BEGIN Provided material

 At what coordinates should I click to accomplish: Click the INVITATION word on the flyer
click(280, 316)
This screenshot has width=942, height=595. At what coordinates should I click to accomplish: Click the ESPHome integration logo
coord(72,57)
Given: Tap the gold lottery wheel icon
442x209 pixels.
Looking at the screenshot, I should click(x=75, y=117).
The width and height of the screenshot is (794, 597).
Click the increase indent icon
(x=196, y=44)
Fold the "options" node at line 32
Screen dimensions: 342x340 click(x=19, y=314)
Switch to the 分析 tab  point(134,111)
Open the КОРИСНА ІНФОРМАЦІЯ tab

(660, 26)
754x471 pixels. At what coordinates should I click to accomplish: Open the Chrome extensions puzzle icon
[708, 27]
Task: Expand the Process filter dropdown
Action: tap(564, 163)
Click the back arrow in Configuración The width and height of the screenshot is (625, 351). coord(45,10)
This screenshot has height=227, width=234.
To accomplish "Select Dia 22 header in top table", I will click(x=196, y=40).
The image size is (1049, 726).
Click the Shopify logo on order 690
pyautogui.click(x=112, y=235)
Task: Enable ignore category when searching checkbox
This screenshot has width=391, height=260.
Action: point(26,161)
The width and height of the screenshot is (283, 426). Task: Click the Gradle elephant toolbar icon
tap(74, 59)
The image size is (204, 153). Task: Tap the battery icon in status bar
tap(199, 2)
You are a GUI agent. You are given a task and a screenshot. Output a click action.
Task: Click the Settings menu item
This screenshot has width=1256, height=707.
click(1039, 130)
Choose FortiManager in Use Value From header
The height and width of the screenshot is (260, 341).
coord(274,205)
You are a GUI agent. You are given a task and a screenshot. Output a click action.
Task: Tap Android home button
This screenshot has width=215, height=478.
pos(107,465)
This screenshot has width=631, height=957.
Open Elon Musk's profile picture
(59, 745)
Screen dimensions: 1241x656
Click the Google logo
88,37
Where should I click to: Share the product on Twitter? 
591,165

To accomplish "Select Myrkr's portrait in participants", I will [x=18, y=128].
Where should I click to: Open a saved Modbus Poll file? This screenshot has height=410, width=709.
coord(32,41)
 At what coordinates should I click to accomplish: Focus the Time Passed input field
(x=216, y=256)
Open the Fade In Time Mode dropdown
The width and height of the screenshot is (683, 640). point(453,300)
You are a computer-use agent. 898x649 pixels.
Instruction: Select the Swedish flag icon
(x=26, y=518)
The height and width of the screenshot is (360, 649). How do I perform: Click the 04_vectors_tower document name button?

END Provided material

_Try it_
Every line above that carries the string "button" should be copied.

_Written response_
Task: Tap Android home button
The height and width of the screenshot is (360, 649). How do I perform: Click the 04_vectors_tower document name button?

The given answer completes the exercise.